Exercise description → Start the copy at the line holding "Open the Oferta menu item" and continue it exactly through the last line of the entries, leaving out pictures and anything else.

Stored data entries:
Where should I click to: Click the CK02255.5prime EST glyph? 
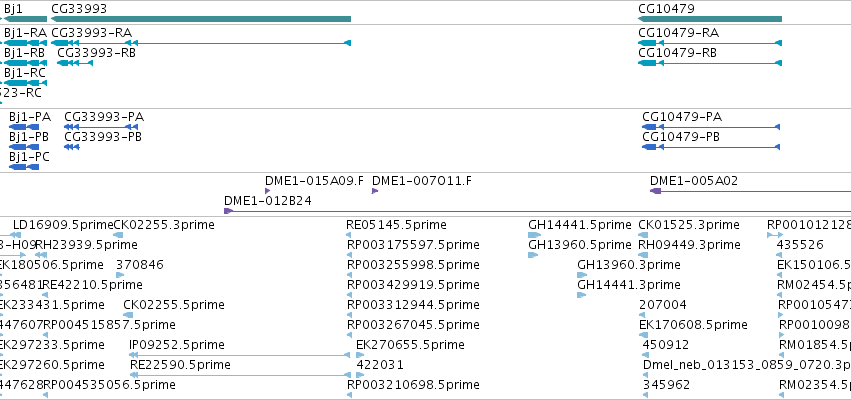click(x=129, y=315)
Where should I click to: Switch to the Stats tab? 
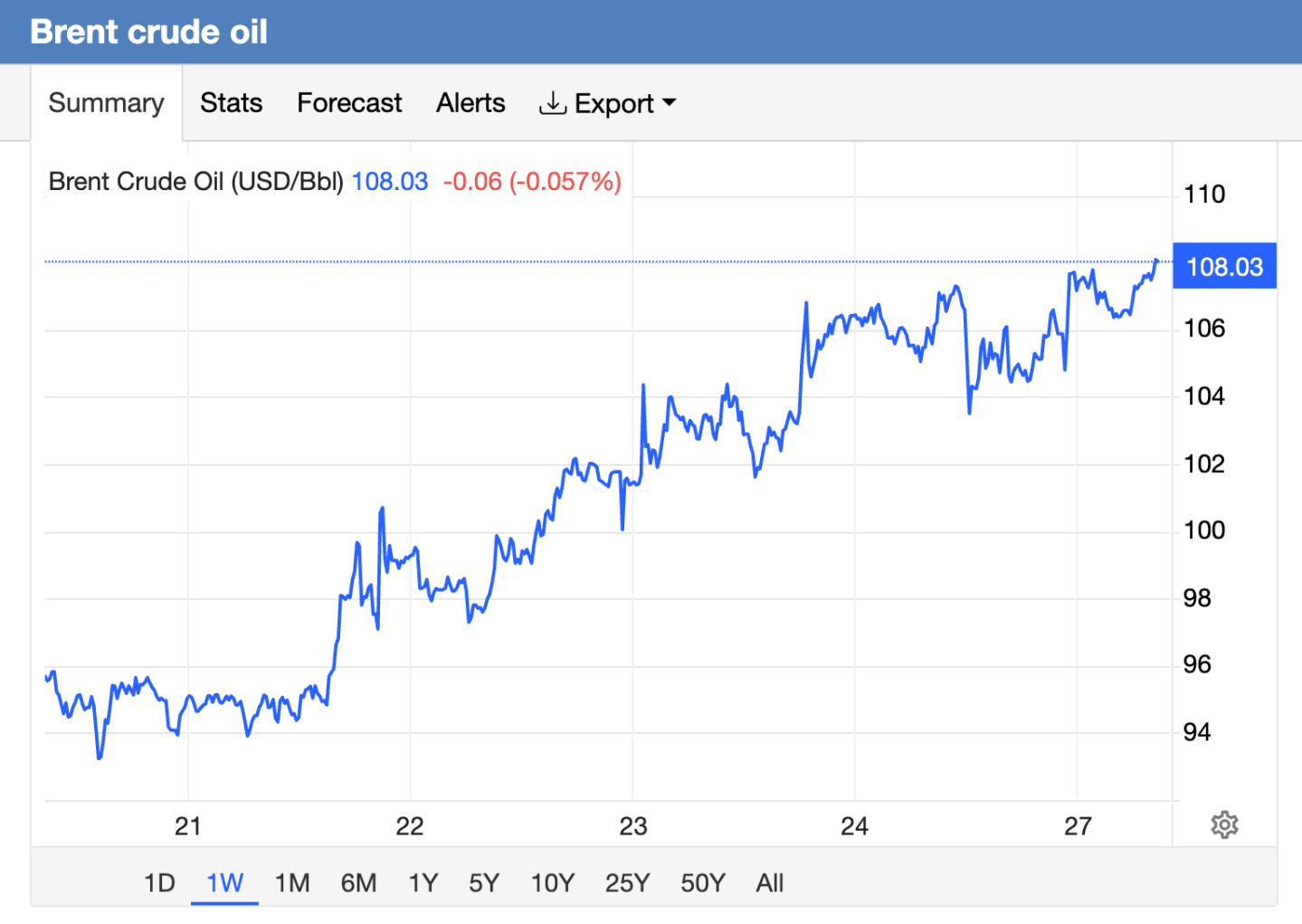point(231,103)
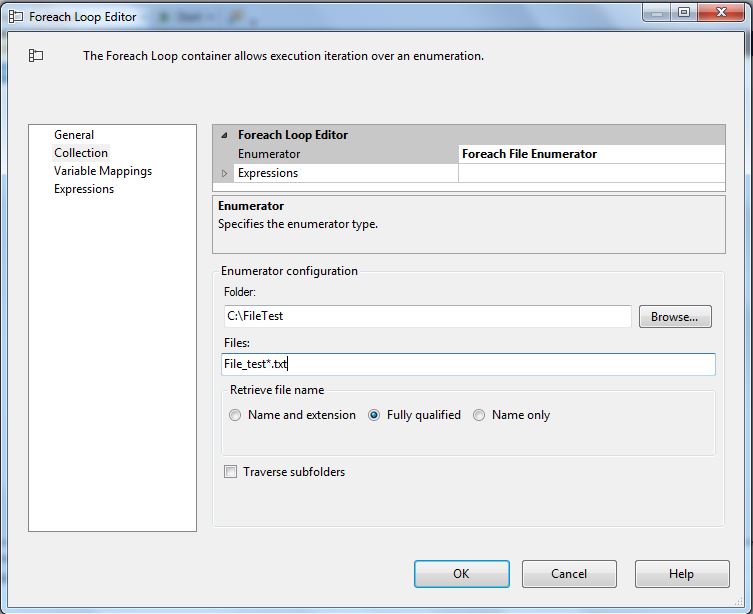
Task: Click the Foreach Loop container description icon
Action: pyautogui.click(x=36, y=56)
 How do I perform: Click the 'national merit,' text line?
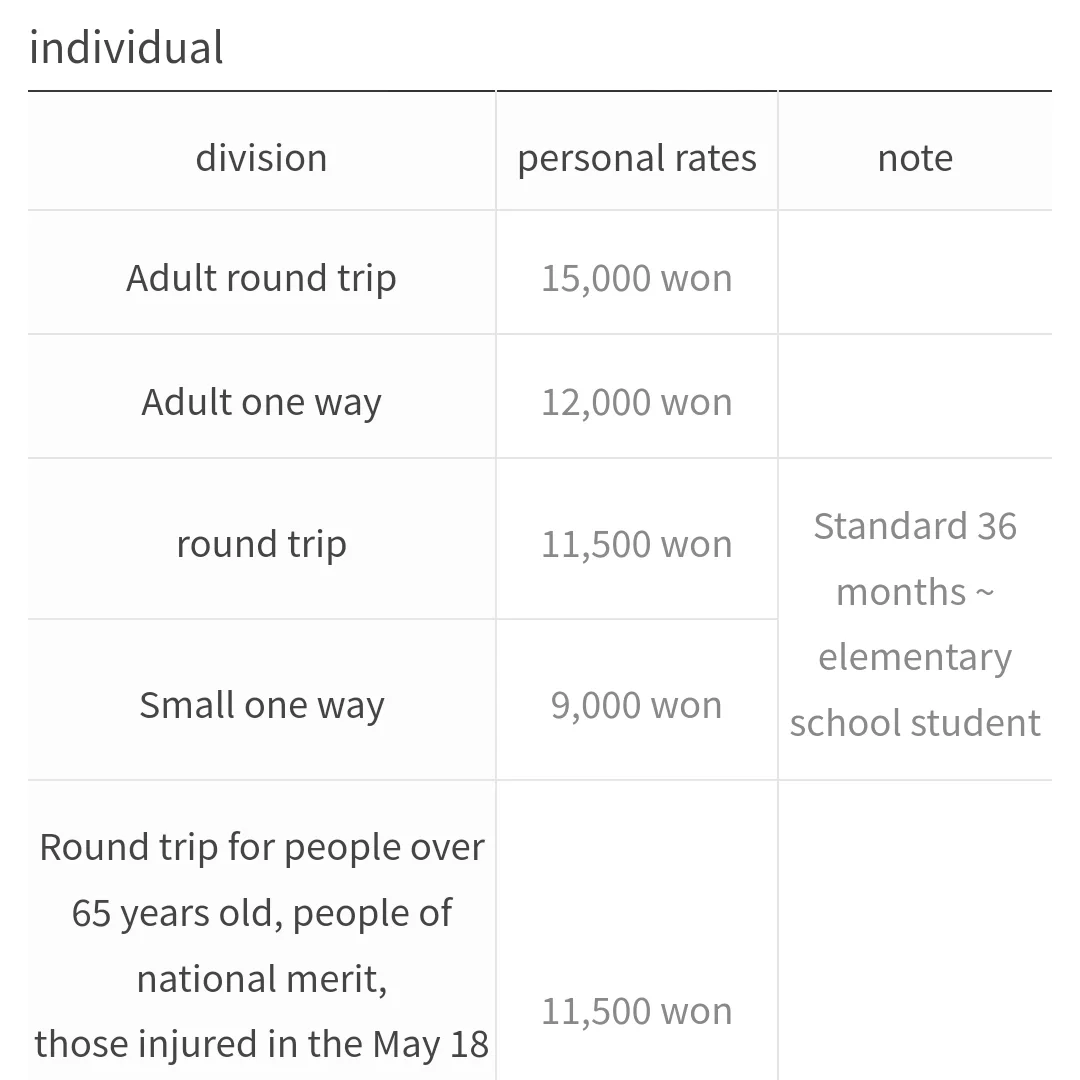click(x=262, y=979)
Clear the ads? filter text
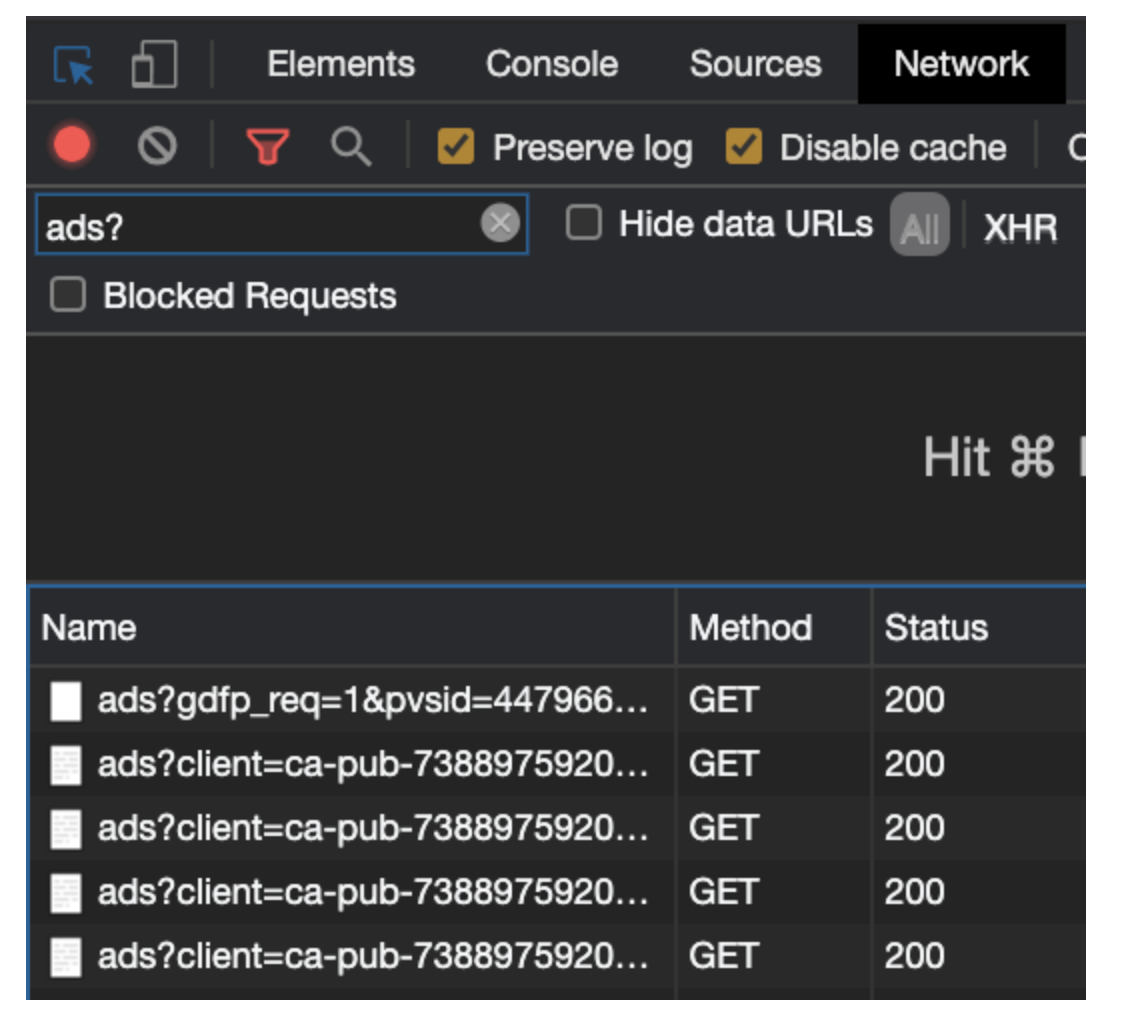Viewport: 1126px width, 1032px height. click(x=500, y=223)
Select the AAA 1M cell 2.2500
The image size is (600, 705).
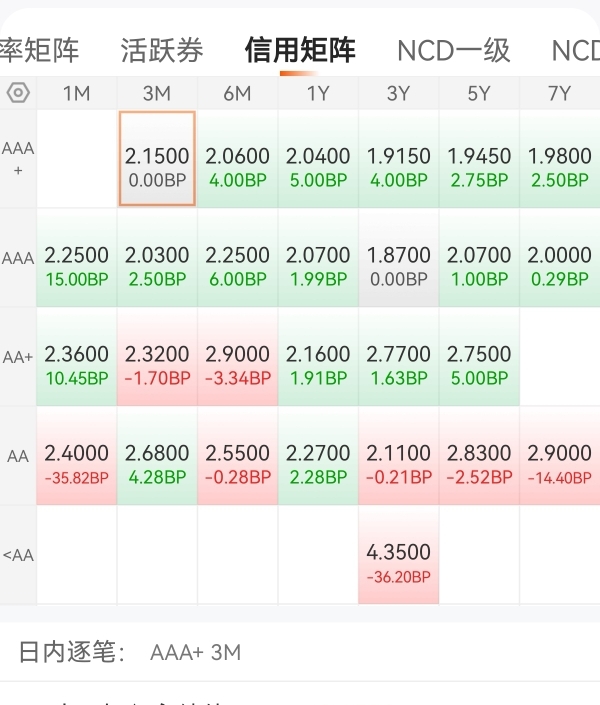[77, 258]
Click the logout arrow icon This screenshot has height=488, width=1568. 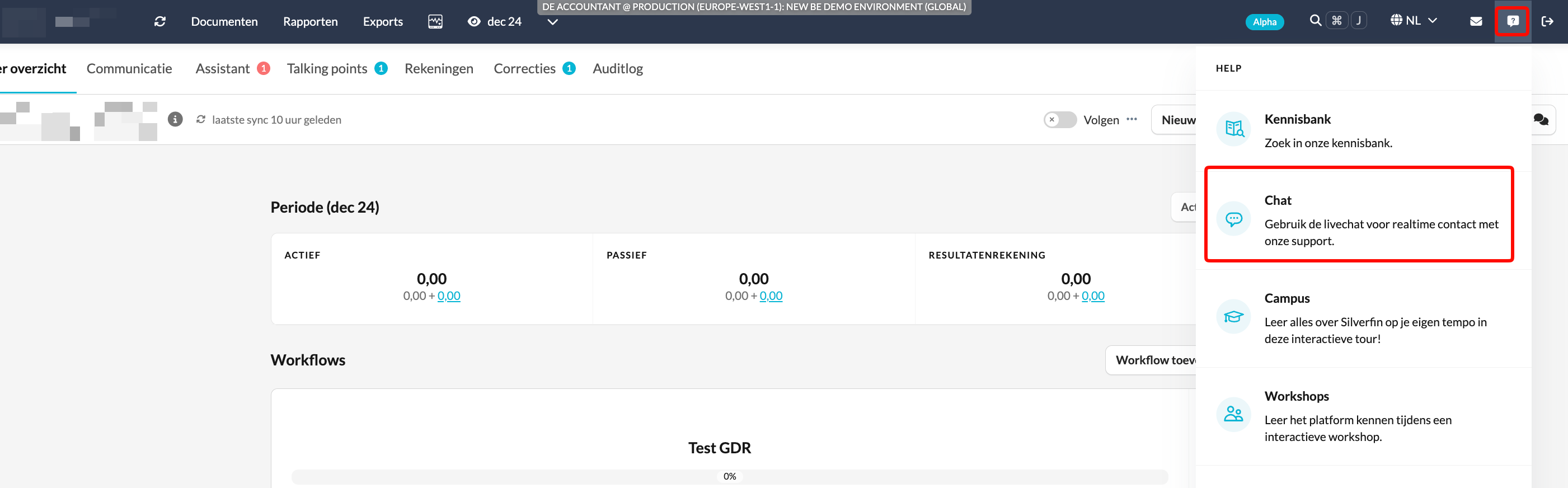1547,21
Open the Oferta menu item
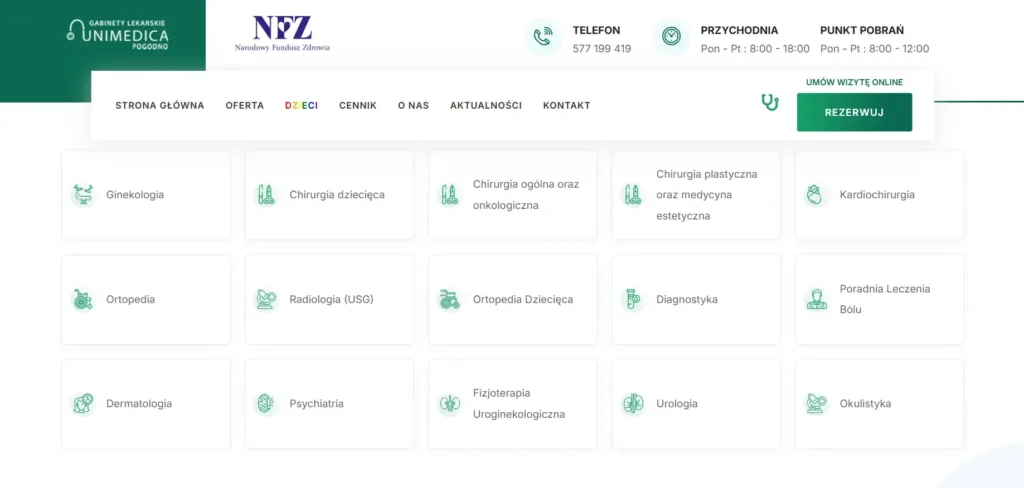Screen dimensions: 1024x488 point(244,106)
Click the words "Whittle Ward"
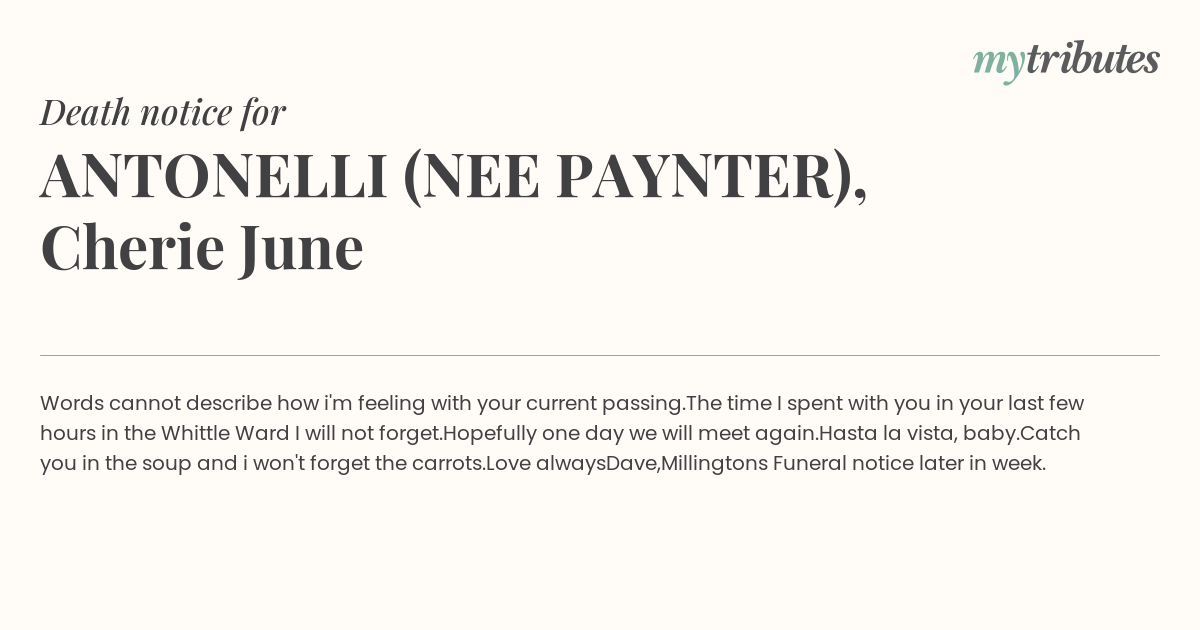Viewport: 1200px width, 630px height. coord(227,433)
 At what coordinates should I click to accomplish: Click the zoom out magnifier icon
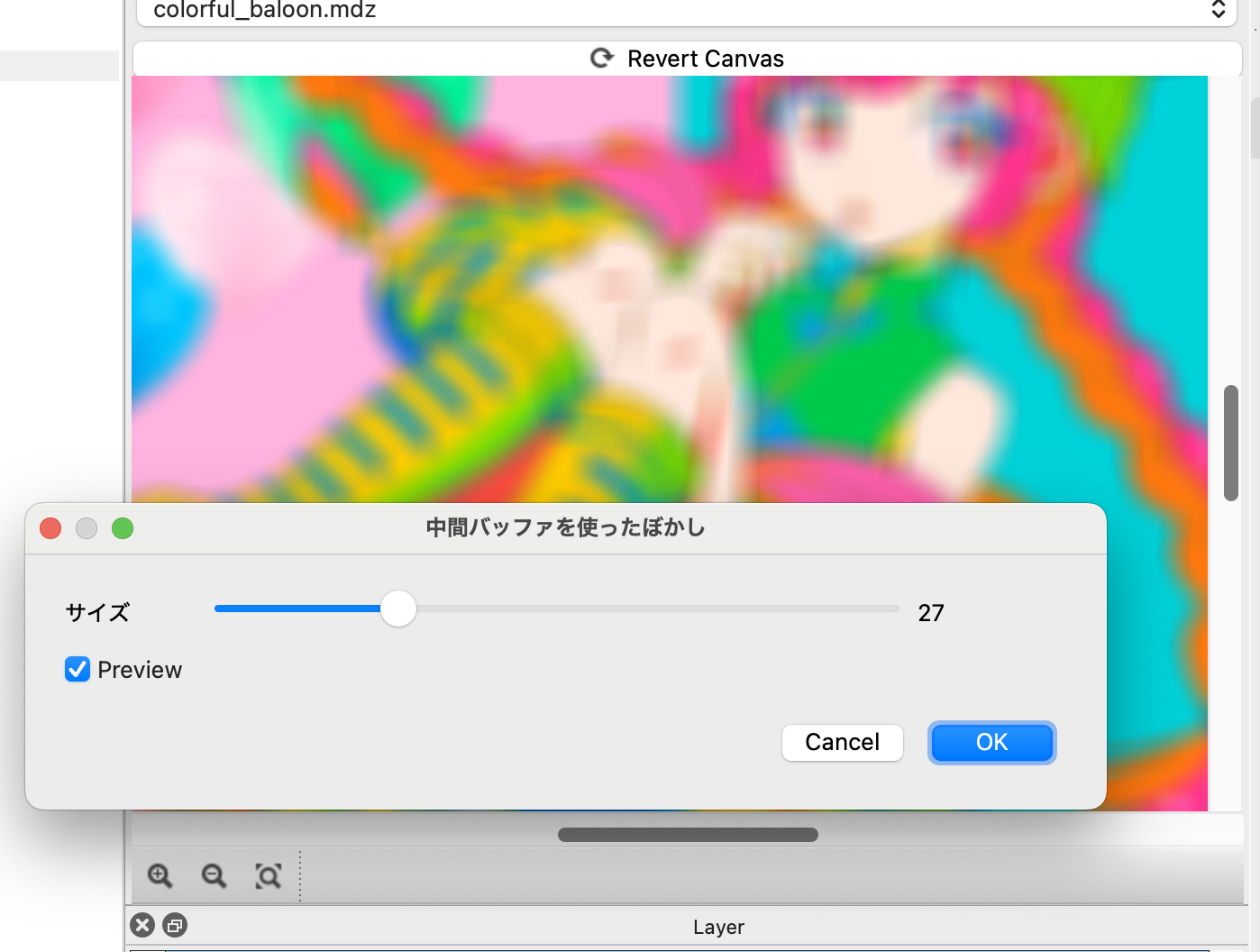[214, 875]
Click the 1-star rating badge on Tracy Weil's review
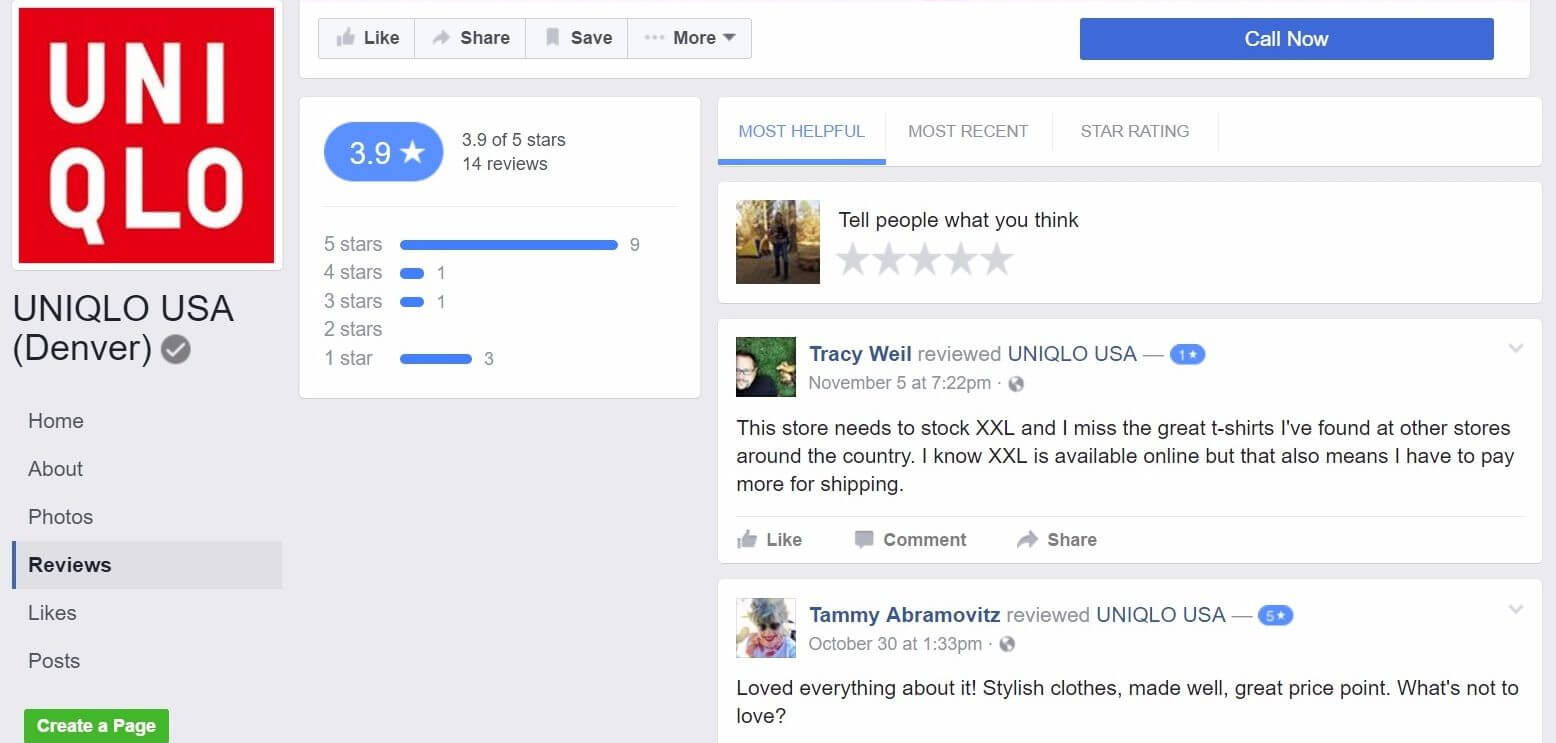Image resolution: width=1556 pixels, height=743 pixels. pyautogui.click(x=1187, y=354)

Result for this task →
Open the Oferta menu item
Screen dimensions: 1024x488 point(244,106)
Click the words "Whittle Ward"
Viewport: 1200px width, 630px height. coord(227,433)
 At what coordinates should I click to accomplish: Click the zoom out magnifier icon
[214, 875]
Click the 1-star rating badge on Tracy Weil's review
Image resolution: width=1556 pixels, height=743 pixels. pyautogui.click(x=1187, y=354)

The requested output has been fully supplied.